ANKARA- Adalet Bakanlığı, son 9 yılda cezaevlerinde görev yapan personel hakkında açılan davalarda sadece 27 kişiye hapis cezası verildiğini açıkladı. Bakanlık verilerine göre, cezaevi personeli hakkında açılan davaların büyük bölümü cezasız kalırken, Çağdaş Hukukçular Derneği (ÇHD) devletin cezaevi personeline yönelik “bir cezasızlık politikası” izlediğini ileri sürdü. 

CHP Genel Başkan Yardımcısı Umut Oran’ın soru önergesine Adalet Bakanı Sadullah Ergin tarafından verilen yanıt, Türkiye’deki cezaevi gerçeğini bir kez daha gözler önüne serdi.
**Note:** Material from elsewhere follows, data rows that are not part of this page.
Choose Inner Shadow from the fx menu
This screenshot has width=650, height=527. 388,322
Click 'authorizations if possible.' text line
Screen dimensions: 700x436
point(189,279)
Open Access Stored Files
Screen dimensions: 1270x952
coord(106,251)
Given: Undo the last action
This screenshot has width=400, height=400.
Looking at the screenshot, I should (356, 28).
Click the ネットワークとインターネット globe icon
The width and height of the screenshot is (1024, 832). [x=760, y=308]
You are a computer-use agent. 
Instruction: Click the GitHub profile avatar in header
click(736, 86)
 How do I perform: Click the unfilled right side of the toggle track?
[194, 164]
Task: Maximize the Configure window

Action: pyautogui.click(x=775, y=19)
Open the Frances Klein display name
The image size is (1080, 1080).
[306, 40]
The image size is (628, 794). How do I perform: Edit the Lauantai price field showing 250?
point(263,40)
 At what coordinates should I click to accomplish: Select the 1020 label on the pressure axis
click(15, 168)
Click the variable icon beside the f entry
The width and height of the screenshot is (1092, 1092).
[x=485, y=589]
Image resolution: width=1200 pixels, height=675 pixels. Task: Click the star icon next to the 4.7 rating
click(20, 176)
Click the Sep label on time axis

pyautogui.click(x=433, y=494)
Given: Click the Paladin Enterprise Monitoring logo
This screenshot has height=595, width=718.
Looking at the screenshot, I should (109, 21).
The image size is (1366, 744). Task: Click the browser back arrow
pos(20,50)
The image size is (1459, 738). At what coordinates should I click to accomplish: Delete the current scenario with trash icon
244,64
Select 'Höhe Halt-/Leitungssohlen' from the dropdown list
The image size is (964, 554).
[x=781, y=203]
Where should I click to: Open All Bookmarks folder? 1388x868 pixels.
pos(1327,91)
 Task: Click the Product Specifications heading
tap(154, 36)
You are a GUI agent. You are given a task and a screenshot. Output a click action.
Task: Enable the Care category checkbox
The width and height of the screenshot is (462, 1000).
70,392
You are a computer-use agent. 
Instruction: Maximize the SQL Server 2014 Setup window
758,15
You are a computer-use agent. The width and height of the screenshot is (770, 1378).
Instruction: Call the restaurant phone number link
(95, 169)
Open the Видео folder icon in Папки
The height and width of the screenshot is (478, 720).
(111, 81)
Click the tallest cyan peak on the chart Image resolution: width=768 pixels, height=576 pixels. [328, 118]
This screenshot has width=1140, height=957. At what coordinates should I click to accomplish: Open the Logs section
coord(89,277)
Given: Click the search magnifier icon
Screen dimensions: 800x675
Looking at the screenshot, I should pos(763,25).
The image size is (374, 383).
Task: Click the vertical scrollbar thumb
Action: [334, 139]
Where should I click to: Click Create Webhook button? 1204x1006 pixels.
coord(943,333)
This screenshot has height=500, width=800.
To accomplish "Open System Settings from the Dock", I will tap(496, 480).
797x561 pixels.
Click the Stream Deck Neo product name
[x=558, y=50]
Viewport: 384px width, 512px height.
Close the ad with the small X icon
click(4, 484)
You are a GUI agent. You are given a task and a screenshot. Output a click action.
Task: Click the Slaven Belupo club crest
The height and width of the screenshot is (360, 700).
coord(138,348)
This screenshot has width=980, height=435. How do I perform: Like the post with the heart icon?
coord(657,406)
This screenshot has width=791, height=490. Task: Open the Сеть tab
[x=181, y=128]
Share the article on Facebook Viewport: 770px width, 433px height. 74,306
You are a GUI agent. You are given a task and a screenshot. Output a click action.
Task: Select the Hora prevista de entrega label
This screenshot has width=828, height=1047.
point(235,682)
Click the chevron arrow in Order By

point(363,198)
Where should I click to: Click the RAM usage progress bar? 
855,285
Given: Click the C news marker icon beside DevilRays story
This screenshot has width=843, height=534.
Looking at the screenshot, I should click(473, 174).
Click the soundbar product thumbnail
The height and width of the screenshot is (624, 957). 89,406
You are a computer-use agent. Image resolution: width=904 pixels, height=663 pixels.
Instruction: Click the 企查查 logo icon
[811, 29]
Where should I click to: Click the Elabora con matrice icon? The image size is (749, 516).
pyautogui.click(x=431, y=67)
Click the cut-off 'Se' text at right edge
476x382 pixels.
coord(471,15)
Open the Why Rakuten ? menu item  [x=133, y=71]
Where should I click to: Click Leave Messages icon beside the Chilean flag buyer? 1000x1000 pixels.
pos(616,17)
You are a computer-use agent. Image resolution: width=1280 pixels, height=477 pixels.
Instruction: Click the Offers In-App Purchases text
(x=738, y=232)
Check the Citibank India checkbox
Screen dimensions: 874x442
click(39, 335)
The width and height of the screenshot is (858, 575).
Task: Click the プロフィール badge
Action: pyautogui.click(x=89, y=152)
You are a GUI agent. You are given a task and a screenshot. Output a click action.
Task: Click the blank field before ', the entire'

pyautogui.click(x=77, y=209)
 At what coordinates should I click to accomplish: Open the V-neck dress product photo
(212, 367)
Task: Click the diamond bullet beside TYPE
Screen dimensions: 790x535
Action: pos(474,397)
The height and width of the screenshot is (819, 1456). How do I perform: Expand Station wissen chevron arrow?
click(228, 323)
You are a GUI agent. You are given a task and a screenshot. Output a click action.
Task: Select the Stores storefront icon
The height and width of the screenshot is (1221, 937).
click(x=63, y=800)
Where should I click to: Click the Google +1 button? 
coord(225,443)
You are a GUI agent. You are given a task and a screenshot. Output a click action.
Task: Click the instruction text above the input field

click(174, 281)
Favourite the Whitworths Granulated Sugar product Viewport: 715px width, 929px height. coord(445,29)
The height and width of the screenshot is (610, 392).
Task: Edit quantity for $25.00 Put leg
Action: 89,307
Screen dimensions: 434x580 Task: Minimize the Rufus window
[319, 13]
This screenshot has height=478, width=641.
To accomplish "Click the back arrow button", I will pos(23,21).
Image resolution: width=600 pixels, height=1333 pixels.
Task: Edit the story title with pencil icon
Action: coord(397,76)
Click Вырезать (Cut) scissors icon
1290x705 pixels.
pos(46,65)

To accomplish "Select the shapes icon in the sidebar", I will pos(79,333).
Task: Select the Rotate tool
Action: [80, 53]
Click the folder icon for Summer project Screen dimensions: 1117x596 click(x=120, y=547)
Adalet Bakanlığı’nın verdiği bilgiler, suç işleyen cezaevi personelinin cezalandırılmadığını, verilen cezaların büyük bir bölümünün de erteleme kapsamına sokulduğunu açığa çıkardı. Buna göre 2003-2012 arasında cezaevlerinde görev personel hakkında “hakaret, görevi ihmal, görevli kötüye kullanma, kasten yaralama, tehdit, zimmet, resmi belgede sahtecilik, zor kullanma yetkisine ait sınırın aşılması” suçlamalarıyla toplam 739 dava açıldı. 
 
Sadece 27 kişiye hapis cezası verildi 
Açılan bu davalarda, sadece 27 personel hapis cezası alırken, 3 personel adli para cezası, 16 personel de ağır para cezasıyla cezalandırıldı. Ancak haklarında dava açılan personelden 10’unun hapis cezası ertelenirken, 96 personel hakkında “hükmün açıklanmasının geri bırakılması”na karar verildi. Yargılanan 75 personele verilen para cezası da ertelenirken, 512 personel ise beraat etti.
 
CHP’li Umut Oran’ın “cezaevlerinde çocuk hükümlü ve tutuklulara tecavüz edildiği iddiasıyla açılan dava var mıdır? Bu davalarda hüküm giyen personel bulunmakta mıdır” sorusuna cevaben Adalet Bakanlığı, “Çocuk hükümlü ve tutukluların kendi aralarında meydana gelen cinsel saldırı ve istismar iddiaları”na ilişkin 10 personel hakkında dava açıldığı 4 personelin ‘görevi kötüye kullanma’ suçundan hapis cezasıyla cezalandırıldığı, 6 personele ‘görevi ihmal’den verilen adli para cezası hükmünün ise açıklanmasının geri bırakıldığını açıkladı. 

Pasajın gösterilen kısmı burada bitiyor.